▸ Selected text:
=======
But is it really “damage”? All joking aside, I think the title of this post needs to be taken seriously. Does the observed loss in brain tissue loss mean that a person is incapacitated in any way? That he can no longer think, feel, see, taste, or make plans for the future? Moreover, despite the headlines, the tissue loss was not incredibly dramatic. In other words, we’re not talking about a healthy, robust brain turning into a moth-eaten mass of Swiss cheese. In fact, by my read of the data, the largest individual change in frontal gray matter volume was from about 330 cm3 to 290 cm3 over a 10-year period (yes, that’s >10%, but who knows what else was happening in that patient?). Other changes were much smaller, and many patients actually showed increases in brain volumes.

There were slight correlations with disease severity (more symptomatic disease was associated with a greater decrease in brain volume), and different classes of antipsychotics affected some regions of the brain differently than others. Interestingly, there seemed to be no independent effect of substance abuse on brain volume changes, despite the oft-heard warning that drugs and alcohol “kill brain cells.”
=======
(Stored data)
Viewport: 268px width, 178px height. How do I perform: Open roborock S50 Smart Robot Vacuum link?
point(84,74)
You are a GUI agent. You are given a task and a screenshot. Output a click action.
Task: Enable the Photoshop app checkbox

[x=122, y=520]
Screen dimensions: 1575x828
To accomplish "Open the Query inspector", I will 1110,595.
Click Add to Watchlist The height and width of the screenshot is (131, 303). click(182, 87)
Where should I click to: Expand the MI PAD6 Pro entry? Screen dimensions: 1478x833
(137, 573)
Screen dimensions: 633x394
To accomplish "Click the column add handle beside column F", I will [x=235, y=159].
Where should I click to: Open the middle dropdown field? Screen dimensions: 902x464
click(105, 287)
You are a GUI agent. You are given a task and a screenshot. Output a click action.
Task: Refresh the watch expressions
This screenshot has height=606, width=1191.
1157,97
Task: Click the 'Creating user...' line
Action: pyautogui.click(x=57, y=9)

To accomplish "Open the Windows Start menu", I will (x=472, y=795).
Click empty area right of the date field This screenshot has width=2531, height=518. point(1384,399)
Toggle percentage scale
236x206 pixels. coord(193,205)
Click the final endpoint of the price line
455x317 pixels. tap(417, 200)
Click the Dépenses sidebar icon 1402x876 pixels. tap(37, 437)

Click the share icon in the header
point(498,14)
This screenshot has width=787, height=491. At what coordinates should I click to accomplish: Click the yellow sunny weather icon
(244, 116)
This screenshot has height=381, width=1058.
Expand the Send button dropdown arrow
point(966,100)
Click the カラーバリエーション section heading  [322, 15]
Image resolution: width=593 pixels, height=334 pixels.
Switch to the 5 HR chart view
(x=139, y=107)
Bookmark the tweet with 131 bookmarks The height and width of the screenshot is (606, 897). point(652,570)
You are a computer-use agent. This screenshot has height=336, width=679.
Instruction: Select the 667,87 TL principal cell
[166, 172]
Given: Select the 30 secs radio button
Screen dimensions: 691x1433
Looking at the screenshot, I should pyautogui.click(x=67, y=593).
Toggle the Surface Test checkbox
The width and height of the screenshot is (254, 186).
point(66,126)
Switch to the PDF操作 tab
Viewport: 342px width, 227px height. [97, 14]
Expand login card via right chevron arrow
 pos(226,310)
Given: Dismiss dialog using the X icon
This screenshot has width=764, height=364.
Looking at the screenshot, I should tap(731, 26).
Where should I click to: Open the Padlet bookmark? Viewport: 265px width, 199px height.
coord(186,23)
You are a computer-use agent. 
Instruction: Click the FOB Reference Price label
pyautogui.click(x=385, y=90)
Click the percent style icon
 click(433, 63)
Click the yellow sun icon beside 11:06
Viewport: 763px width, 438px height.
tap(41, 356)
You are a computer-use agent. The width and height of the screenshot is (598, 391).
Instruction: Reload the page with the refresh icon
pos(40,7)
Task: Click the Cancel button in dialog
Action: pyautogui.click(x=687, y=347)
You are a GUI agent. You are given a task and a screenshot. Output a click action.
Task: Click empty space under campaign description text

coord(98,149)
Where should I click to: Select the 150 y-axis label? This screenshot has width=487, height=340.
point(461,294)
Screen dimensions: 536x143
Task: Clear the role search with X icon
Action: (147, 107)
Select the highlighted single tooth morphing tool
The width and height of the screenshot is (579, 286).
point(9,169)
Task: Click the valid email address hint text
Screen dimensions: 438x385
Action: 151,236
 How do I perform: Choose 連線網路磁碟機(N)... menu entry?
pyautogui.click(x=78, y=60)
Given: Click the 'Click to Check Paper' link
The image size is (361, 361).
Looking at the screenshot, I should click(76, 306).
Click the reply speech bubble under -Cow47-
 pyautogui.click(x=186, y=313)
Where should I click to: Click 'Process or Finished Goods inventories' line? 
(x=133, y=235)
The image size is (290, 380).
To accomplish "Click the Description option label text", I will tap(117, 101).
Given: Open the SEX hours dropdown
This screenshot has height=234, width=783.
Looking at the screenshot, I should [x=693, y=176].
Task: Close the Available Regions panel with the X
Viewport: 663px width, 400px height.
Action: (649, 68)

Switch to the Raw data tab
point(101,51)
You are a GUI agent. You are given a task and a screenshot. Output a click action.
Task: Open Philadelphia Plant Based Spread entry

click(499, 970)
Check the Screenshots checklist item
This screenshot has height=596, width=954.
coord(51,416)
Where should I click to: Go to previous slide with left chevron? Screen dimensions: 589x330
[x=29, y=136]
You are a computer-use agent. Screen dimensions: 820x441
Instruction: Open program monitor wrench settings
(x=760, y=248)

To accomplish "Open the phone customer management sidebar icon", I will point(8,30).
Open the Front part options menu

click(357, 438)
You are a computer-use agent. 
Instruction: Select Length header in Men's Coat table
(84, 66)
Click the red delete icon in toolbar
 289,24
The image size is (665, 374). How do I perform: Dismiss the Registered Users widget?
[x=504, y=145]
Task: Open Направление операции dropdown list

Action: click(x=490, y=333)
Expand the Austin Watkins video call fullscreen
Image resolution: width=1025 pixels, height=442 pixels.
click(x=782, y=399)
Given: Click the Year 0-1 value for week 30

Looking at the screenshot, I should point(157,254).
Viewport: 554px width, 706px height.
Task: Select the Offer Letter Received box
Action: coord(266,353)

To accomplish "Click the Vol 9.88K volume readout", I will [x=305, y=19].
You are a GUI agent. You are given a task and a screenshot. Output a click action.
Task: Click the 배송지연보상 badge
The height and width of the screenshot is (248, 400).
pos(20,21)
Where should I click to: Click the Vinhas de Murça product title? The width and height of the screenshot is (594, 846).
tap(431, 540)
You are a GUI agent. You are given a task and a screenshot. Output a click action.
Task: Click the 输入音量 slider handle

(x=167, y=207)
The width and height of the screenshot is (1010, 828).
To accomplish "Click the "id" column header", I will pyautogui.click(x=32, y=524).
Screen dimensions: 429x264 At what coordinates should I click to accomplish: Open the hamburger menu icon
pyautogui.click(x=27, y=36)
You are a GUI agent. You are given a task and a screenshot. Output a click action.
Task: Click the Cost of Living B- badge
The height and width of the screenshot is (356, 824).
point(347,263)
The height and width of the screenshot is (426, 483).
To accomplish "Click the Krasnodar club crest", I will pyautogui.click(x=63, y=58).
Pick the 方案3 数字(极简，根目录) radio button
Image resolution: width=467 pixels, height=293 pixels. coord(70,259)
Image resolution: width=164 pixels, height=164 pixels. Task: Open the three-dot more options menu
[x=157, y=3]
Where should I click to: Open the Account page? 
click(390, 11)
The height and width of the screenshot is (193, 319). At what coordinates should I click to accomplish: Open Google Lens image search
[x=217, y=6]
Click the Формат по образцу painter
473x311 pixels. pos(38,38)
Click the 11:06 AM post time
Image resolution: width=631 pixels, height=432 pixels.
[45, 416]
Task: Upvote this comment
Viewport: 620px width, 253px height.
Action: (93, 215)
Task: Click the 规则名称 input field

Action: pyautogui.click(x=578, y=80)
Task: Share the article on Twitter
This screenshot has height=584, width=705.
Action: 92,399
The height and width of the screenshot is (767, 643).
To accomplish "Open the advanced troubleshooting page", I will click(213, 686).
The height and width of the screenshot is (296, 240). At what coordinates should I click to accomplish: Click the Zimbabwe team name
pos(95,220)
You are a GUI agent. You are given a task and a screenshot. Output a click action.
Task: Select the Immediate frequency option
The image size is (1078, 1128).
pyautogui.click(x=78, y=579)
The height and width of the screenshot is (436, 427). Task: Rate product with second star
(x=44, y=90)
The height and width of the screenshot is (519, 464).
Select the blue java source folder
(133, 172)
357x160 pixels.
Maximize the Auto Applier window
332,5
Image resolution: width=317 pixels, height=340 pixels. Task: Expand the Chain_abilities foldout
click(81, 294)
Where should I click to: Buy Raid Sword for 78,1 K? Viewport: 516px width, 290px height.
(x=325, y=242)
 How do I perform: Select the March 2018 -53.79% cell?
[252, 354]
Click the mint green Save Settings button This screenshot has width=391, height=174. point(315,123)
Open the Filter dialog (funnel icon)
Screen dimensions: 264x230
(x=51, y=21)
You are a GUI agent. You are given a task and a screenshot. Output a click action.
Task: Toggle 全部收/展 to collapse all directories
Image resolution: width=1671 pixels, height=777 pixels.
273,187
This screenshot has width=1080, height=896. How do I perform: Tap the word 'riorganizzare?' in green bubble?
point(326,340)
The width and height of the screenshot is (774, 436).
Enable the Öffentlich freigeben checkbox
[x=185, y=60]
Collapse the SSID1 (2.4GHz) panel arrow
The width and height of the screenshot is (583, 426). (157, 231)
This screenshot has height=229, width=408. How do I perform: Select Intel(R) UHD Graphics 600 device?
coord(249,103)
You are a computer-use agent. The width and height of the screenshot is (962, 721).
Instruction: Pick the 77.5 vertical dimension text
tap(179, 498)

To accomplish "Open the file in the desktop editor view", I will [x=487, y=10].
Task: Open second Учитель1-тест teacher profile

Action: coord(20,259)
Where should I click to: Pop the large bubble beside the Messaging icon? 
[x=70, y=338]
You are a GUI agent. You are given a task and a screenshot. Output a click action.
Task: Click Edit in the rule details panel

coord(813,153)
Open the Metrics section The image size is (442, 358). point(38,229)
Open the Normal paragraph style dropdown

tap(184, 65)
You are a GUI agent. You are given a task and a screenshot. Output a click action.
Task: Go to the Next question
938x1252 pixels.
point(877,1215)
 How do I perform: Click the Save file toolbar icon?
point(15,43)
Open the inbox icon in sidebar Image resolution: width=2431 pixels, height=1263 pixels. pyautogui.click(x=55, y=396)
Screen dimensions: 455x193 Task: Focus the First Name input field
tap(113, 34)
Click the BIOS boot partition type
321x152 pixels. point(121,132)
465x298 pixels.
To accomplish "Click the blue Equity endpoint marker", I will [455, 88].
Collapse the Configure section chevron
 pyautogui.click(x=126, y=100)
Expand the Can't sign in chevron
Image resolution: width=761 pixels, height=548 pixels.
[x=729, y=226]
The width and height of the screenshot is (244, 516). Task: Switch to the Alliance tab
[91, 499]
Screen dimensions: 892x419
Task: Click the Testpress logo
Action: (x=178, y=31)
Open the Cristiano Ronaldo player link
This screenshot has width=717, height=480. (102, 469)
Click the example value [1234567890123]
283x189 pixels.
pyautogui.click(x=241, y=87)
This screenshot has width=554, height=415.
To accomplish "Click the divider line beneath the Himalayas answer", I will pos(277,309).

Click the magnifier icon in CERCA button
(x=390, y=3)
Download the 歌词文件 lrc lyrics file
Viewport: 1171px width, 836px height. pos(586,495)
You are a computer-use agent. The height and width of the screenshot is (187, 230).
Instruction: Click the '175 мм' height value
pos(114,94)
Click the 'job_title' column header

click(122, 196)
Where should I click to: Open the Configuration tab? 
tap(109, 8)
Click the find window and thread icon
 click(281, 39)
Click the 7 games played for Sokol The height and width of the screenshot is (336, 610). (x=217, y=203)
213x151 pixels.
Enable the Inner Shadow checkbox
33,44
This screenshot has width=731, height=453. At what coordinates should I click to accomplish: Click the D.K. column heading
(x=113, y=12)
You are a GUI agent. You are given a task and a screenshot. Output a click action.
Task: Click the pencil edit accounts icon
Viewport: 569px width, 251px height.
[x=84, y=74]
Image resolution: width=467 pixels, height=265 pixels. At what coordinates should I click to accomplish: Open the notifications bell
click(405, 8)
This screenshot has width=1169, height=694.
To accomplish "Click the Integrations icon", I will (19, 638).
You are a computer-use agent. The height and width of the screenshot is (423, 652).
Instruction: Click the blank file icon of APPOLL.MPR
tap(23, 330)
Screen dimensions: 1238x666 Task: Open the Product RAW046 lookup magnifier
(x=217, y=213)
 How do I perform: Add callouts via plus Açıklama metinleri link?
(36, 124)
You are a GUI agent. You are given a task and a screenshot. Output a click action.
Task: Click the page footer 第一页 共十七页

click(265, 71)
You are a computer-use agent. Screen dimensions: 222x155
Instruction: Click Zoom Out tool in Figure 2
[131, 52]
=======
▸ Activity:
In the passage on brain tissue loss, starting at "But is it really" and ending at "in brain volumes.", change "moth-eaten" to "worm-eaten" and give that part again.

▸ Solution below:
But is it really “damage”? All joking aside, I think the title of this post needs to be taken seriously. Does the observed loss in brain tissue loss mean that a person is incapacitated in any way? That he can no longer think, feel, see, taste, or make plans for the future? Moreover, despite the headlines, the tissue loss was not incredibly dramatic. In other words, we’re not talking about a healthy, robust brain turning into a worm-eaten mass of Swiss cheese. In fact, by my read of the data, the largest individual change in frontal gray matter volume was from about 330 cm3 to 290 cm3 over a 10-year period (yes, that’s >10%, but who knows what else was happening in that patient?). Other changes were much smaller, and many patients actually showed increases in brain volumes.